Job - Retype the listing exactly, from its very first line through the line containing "Looking at the screenshot, I should (x=669, y=57).", with both of those lines included.

(Listing of pointing records for text and elements)
____

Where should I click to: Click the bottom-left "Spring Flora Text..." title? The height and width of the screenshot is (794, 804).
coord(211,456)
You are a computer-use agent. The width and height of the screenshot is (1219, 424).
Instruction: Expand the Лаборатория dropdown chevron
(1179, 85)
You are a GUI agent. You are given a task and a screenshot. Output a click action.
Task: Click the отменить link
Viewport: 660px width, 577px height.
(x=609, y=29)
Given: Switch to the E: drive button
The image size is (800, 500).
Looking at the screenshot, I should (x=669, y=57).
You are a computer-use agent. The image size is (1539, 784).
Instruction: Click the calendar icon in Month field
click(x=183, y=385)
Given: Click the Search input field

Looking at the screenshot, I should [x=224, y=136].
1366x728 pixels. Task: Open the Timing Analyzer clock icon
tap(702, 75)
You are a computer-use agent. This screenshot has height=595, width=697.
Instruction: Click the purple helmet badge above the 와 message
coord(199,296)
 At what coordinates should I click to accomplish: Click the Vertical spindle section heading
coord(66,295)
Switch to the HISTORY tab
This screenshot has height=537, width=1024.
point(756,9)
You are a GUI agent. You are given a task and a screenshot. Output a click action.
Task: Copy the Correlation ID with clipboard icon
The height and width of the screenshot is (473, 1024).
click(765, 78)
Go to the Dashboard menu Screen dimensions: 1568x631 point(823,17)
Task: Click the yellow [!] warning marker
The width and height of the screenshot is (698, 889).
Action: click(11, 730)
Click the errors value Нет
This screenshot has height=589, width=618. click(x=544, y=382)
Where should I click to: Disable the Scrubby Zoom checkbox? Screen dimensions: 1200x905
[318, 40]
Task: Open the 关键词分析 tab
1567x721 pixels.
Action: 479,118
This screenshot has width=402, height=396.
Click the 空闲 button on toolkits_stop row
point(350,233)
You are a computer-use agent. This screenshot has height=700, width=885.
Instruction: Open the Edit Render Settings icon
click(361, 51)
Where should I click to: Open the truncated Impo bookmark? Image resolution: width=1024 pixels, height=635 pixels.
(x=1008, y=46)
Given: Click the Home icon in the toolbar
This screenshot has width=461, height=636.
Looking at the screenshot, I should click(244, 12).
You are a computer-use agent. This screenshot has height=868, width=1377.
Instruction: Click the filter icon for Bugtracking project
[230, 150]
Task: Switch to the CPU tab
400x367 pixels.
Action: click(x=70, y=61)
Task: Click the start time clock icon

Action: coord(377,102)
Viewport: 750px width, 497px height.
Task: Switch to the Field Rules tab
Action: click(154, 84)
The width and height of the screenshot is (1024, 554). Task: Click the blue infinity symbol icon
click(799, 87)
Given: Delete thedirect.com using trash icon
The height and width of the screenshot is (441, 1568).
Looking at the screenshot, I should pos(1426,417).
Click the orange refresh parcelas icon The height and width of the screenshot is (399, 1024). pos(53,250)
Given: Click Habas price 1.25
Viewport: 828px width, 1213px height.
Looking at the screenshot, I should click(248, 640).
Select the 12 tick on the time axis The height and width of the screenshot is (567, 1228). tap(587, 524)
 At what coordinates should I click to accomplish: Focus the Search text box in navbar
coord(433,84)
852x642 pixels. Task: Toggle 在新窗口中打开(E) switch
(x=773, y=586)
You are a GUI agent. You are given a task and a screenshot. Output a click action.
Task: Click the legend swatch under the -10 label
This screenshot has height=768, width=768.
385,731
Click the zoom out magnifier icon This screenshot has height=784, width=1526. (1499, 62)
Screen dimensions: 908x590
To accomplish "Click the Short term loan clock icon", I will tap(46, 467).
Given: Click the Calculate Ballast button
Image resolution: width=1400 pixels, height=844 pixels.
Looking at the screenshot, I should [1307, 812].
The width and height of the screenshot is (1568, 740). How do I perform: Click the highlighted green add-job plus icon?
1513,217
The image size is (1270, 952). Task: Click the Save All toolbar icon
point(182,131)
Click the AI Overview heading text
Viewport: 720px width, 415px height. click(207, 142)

____

Answer below -
Where should I click to: Click the bottom-left "Spring Flora Text..." title? The height and width of the screenshot is (794, 804).
coord(211,456)
You are a computer-use agent. The width and height of the screenshot is (1219, 424).
Instruction: Expand the Лаборатория dropdown chevron
(1179, 85)
You are a GUI agent. You are given a task and a screenshot. Output a click action.
Task: Click the отменить link
Viewport: 660px width, 577px height.
(x=609, y=29)
Given: Switch to the E: drive button
The image size is (800, 500).
Looking at the screenshot, I should (x=669, y=57).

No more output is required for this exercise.